I am currently trying to fire proof my reptile room which consists of racks that are ran with heat cable. I'm worried that a rodent may chew through the heat cable and cause a fire.

I'm looking to add 2-layers of 5/8" Type-X fire-rated drywall and in addition use Scotch 3M 3326 Aluminum Foil Tape which has a temperature range of -20 to ~ 250°F.

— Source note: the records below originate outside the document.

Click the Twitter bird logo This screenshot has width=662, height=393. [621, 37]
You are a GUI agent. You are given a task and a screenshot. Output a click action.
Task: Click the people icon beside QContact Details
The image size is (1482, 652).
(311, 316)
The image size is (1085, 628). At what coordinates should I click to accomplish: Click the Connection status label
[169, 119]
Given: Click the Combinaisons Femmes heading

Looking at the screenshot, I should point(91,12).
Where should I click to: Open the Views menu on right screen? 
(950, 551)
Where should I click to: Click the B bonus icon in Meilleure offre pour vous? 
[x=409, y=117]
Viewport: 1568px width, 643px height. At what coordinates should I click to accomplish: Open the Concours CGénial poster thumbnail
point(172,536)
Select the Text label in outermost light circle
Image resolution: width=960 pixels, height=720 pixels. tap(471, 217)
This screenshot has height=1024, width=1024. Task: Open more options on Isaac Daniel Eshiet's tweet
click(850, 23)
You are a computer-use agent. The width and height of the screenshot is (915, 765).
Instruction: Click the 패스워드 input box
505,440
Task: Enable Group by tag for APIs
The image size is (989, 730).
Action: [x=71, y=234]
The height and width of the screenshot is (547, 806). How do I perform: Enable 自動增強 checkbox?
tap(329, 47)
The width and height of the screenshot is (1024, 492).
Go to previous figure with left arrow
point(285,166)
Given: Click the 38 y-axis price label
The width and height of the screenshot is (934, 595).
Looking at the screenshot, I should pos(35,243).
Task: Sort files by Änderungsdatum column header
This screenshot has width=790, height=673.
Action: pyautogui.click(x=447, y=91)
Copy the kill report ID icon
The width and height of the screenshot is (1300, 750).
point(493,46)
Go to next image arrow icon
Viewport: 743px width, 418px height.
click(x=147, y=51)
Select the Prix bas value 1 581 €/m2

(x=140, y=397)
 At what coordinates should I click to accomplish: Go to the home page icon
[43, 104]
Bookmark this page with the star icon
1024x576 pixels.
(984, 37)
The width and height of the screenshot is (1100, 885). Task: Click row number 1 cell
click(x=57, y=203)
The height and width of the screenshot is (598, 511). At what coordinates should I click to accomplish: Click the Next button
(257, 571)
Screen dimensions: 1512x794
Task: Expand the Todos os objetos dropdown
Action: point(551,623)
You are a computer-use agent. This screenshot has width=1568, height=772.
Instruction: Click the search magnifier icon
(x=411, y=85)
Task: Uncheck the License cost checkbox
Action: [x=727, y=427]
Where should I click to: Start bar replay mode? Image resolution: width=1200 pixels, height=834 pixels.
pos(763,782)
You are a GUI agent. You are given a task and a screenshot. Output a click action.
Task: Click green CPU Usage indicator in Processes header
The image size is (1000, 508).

Is there anything I'm missing that might make it a terribly bad idea to run Aluminum Foil tape up and down the walls all around?


  • 3
    I think you're on the path to spend a lot of money and effort to achieve little result (eg, 30-60 minutes extra of rated fire time). Also, do you have an exterior fire-rated door on the room? Is the ventilation system separated? The first thing that comes to mind is that you should make sure you have arc fault breakers on the circuit(s) in the room, as well as a smoke detector and nearby fire extinguisher. Far less money, and even if you have all the type X drywall in the world it's still not good to have a fire in your house.
    – gregmac
    Nov 24 '14 at 7:18
  • 1
    The 250°F rating of the tape, means that the tape will not fail below 250°F. It does not mean that it will "block" temperatures less than 250°F. The tape will transfer the heat between the air and the substrate it's attached to, so it is not a fire proofing martial.
    – Tester101
    Nov 24 '14 at 13:42
  • @Tester101 wouldn't it still add a layer of protection against the drywall. Aluminum foil is known to resist against heat am I not right? Nov 24 '14 at 21:25
  • 1
    @KerxPhilo Here's an experiment you can try at home. Get some aluminium foil, and form it into a bowl. Fill it with water, and place it on a burner of the stove. True the burner on, and wait. Does the water boil? If it does, I'd say aluminum foil does not prevent the transmission of heat.
    – Tester101
    Nov 24 '14 at 23:44
  • Aluminium is a great conductor of heat. aka heatsink in computer, aluminium radiator in cars. The purpose of aluminium foil on certain products is to prevent a fire from directly igniting fibres it "protects" by its open flame. This is only temporary and will defianlty cause smouldering and given the correct atmospheric conditions, ignite. Look for fire retardants, like foams or special material that prevent flash over by releasing various stuff caused by heat, to douse the flame. None of these products guarantee fire proofness though and if electronics go... its even more difficult.
    – Piotr Kula
    Nov 25 '14 at 21:17

The type-X drywall is a great idea as it is a great barrier to reduce heat transmission to combustible materials beneath, thereby increasing the amount of time it would take for the underlying materials to ignite when exposed to fire conditions. Use drywall tape and mud to finish the joints and call it good. As @Tester101 suggests, aluminum foil will do very little at structure fire temperatures, in fact I would bet the tape adhesive would catch fire and the tape would melt.